== Text provided ==
This week, we start with a little dive into Bucs history and then get topical with a pair of questions about the receiving corps and the offensive skill positions as a whole. Let's get to it.

1. Nose for the End Zone

Nate starts me off with an easy one. Thanks, Nate! I know this would be pretty easy for an individual to look up, but this way we're treating it like a trivia quiz. So did I know the answer off the top of my head? I sure did! (Obviously, you have to take my word on that, but I think I've demonstrated a good grasp of Bucs history, and statistics, in the past.) I will admit that I couldn't quite name all the Tampa Bay running backs who have had 10-TD seasons; somehow I forgot Earnest "Insurance" Graham, one of my favorite Bucs.

Two names probably come to mind immediately for any Bucs fans who have been around for a while: Mike Alstott and James Wilder. Alstott, of course, is far and away the team's career leader in rushing touchdowns, with 58, and Wilder is just as comfortably in second place with 37. As it turns out, it's Wilder who reached the highest season peak. Alstott actually got to 10 rushing touchdowns "just" once in his career; he was all about year-to-year consistency.

In all, five different Buccaneer running backs have posted seasons with at least 10 rushing touchdowns; Wilder has done it twice.

Most Rushing Touchdowns, Single Season, Buccaneers




  1. James Wilder



2t. Doug Martin



2t. Errict Rhett



4t. Mike Alstott



4t. Earnest Graham



4t. James Wilder



Since that was so easy, let's take a moment to look back at that remarkable 1984 season for James Wilder. That was John McKay's last season at the helm, and the Buccaneers weren't very good that year. They finished 6-10, had a -11 turnover differential and allowed 24 points per game. But, thanks to James Wilder, that team could move the ball, finishing 10th in the NFL's yardage ranking.

Kevin House had a 1,000-yard receiving season that year, but the rest of the attack was almost all Wilder. Not only did he set a (since-broken) NFL record with 407 rushes, but he also caught a team-leading 85 passes, which was also a Buc record at the time. That's a total of 492 offensive touches in one season, or nearly 31 per game. Do you know how many other Buccaneers have ever had 492 offensive touches in one season? Right, none. Do you know how I know this? Because nobody else in NFL history has ever had that many touches in one season. Kansas City's Larry Johnson got the closest in 2006 with 457.

No other Buccaneer has ever reached 400 touches in a single season and chances are none will. Doug Martin had 368 in 2012, and he's the only other one over 350. Few teams operate with a single tailback taking 95% of the snaps anymore. Somebody may eventually break James Wilder's franchise single-season rushing touchdown record (Martin has already gotten close) but nobody is going to, uh, touch those 492 touches.
===
▶ _What is asked_:
1. Name each distinct player who appears in the Buccaneers article's ranking of most rushing touchdowns in a single season.
2. In the records, reproduce the lines from the one with "You are a computer-use agent. The width" up to and including the one with "click(291, 202)".
== Dataset entries ==
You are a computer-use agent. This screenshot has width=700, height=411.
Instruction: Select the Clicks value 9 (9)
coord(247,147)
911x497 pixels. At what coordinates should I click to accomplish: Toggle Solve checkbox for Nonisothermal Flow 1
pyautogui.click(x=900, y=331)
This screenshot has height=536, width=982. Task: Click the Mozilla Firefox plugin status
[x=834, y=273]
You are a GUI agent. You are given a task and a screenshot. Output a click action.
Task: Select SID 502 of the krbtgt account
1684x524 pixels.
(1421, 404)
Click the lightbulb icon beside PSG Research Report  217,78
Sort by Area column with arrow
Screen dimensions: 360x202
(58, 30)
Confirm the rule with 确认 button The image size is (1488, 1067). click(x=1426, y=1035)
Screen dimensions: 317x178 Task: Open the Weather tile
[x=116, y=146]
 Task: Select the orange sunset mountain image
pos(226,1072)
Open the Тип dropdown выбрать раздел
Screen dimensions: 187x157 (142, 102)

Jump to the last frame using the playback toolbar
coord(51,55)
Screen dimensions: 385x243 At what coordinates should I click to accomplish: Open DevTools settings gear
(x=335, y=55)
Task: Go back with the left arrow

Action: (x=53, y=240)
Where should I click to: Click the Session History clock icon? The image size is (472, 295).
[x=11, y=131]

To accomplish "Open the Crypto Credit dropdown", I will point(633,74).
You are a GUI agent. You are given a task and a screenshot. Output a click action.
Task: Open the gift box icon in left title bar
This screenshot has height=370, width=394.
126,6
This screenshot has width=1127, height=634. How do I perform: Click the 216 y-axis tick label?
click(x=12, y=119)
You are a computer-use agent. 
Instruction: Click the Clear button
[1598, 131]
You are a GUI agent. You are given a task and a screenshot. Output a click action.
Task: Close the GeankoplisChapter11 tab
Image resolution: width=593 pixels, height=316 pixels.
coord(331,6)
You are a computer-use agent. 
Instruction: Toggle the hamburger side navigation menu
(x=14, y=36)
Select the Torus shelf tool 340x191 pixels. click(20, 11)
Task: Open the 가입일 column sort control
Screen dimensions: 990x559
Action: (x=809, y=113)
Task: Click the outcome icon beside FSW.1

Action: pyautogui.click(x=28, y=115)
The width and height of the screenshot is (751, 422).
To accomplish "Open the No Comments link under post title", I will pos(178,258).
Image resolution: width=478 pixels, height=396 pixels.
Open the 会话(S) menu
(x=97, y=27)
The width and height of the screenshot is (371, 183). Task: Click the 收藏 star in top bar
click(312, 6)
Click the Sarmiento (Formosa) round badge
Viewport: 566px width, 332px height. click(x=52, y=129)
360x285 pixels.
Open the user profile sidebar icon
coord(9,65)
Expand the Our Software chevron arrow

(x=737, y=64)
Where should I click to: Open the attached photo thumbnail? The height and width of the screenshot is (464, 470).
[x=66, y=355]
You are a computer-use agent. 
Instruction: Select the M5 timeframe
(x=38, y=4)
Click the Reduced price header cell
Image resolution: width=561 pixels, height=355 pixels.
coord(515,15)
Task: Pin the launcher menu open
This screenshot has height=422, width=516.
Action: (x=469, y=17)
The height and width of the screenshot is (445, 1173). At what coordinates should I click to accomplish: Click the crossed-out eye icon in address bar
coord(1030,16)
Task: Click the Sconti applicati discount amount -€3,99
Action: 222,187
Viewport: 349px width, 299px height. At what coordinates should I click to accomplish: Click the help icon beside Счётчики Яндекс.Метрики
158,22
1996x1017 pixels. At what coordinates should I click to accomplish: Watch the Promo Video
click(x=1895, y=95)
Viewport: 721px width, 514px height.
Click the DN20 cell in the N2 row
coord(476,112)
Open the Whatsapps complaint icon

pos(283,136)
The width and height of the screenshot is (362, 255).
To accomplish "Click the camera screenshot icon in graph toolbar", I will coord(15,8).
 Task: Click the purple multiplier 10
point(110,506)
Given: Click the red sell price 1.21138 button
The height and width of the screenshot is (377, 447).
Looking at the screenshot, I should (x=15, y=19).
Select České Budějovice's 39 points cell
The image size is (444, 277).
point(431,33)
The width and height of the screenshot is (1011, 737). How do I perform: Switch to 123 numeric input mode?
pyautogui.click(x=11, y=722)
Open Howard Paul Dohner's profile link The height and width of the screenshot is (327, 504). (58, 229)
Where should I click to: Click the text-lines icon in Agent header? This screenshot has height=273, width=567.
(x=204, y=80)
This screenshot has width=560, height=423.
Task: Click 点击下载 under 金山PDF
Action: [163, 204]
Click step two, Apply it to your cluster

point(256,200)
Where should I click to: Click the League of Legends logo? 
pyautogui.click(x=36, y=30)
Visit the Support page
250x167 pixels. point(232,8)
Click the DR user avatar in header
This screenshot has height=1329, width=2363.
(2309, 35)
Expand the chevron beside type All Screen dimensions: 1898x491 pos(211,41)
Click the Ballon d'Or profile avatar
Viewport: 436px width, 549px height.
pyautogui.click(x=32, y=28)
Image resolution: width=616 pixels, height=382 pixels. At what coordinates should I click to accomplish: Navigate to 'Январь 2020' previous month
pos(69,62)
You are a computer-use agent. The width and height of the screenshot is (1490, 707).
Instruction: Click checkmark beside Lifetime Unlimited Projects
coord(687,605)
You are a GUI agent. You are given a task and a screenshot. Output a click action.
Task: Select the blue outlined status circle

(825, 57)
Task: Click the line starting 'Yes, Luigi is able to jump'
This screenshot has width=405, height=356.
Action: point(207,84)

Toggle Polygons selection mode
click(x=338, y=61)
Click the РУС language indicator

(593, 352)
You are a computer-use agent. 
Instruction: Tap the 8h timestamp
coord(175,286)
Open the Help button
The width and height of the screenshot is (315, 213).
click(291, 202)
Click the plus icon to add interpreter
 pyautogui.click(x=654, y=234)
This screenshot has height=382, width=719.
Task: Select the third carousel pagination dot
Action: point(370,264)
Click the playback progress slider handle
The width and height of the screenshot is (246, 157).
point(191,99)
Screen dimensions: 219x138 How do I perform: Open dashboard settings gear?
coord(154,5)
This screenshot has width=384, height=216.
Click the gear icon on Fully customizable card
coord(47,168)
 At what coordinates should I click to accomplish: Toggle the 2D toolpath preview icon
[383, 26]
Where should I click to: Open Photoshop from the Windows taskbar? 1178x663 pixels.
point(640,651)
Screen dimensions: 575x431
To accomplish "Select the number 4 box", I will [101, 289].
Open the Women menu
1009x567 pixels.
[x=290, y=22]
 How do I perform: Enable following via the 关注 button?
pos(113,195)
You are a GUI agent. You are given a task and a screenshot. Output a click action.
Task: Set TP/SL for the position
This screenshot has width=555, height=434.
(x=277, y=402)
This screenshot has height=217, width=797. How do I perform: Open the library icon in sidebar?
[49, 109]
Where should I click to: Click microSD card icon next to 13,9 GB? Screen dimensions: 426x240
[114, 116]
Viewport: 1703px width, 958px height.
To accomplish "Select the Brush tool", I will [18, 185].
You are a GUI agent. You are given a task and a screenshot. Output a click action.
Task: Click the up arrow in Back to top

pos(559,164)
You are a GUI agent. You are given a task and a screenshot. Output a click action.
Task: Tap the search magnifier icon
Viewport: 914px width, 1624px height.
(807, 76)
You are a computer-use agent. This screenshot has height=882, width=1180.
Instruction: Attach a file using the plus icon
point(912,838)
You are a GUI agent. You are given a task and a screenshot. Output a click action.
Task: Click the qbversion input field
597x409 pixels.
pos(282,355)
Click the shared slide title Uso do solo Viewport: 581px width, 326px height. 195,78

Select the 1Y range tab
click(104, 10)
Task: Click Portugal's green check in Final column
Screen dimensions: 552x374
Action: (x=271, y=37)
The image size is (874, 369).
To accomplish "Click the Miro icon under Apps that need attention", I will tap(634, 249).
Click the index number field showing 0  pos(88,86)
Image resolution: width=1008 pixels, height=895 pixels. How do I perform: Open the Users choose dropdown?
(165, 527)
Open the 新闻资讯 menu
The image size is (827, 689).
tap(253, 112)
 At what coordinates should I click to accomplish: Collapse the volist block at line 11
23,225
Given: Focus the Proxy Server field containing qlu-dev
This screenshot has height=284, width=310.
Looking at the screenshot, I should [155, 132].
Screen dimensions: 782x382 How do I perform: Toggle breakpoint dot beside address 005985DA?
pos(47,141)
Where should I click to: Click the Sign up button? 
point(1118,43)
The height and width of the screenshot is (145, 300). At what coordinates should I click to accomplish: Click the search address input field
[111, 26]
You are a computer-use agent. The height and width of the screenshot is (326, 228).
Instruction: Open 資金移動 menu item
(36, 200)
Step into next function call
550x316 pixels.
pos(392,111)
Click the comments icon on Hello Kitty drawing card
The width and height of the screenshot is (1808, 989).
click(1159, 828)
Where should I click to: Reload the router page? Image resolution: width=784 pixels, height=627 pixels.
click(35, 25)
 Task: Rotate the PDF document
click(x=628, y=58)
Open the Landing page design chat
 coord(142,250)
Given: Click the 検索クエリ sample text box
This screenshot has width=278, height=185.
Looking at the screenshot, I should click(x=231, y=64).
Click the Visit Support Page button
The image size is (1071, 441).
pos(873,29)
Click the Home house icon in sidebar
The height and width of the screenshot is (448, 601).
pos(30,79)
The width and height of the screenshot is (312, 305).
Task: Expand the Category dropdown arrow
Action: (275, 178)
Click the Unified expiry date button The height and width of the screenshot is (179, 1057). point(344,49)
===
▶ _Answers in order_:
1. James Wilder, Doug Martin, Errict Rhett, Mike Alstott, Earnest Graham

2.
You are a computer-use agent. The width and height of the screenshot is (1490, 707).
Instruction: Click checkmark beside Lifetime Unlimited Projects
coord(687,605)
You are a GUI agent. You are given a task and a screenshot. Output a click action.
Task: Select the blue outlined status circle

(825, 57)
Task: Click the line starting 'Yes, Luigi is able to jump'
This screenshot has width=405, height=356.
Action: point(207,84)

Toggle Polygons selection mode
click(x=338, y=61)
Click the РУС language indicator

(593, 352)
You are a computer-use agent. 
Instruction: Tap the 8h timestamp
coord(175,286)
Open the Help button
The width and height of the screenshot is (315, 213).
click(291, 202)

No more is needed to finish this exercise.